| Work task 1 |
List every proper name of a person or a piece of software that appears in the mailing-list thread about excluding html files.
| Work task 2 |
In the mailing-list thread about excluding html files, when was the earlier quoted message written?
| Work task 3 |
Carry on the mailing-list thread about excluding html files from its last shown line.

| Document passage |
- Opening Delimiter -

Re: Excluding html files and following links

Posted by Karl Wright <da...@gmail.com>.

Have you had a look at the feature added, and does it work for you?
I'd also still be interested in knowing where you are seeing
out-of-memory situations.

Karl

On Thu, Jun 23, 2011 at 8:03 AM, Karl Wright <da...@gmail.com> wrote:
> Hi Erlend,
>
> I hope you are not seeing memory issues on large files with ManifoldCF
> itself.  That should not happen, and if it does we need to figure out
> why.
>
> Solr memory issues, on the other hand, I can believe.  If that is the
> problem, then I agree we should try to do something about it.
> Probably the right thing to do is (since it is a Solr limitation)

- Closing Delimiter -

| Recorded information |
- Opening Delimiter -

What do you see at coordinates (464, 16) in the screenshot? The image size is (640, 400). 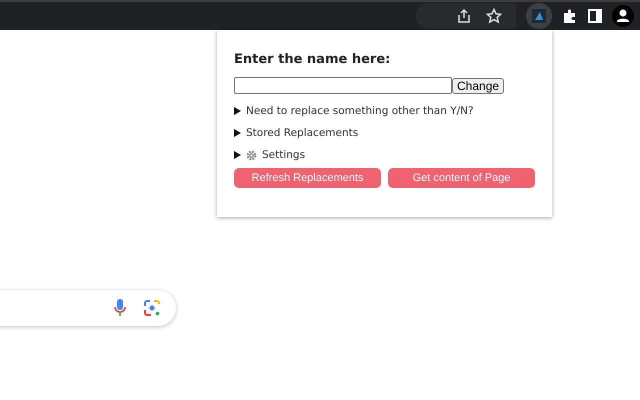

- Closing Delimiter -

| Answer box 1 |
Karl Wright, Erlend, ManifoldCF, Solr

| Answer box 2 |
Thursday, June 23, 2011, at 8:03 AM.

| Answer box 3 |
> adding a configuration parameter to the Solr connector that specifies
> the maximum size of a file the connection will accept.  Files larger
> than that should return a 400 if indexing is attempted, etc.
>
> Perhaps we should also consider adding a new method to the
> IOutputConnector interface that returns a maximum file size value, and
> expose that in IVersionActivity and IProcessActivity.  That would
> allow connectors to make output-based decisions as to whether they
> should fetch large files in the first place.
>
> Karl
>
>
> On Thu, Jun 23, 2011 at 7:32 AM, Erlend Garåsen <e....@usit.uio.no> wrote:
>>
>> I will create a ticket today. Post filtering sounds like a good idea.
>>
>> Another thing. We are facing memory problems with huge documents. Maybe we
>> should add another future in order to cope with such documents, for instance
>> skip documents which exceed a preset size. We have discovered pdfs on 500
>> MB. What do you think? Do we need such a future as well?
>>
>> Erlend
>>
>> On 23.06.11 12.08, Karl Wright wrote:
>>>
>>> Have there been any further developments on this thread?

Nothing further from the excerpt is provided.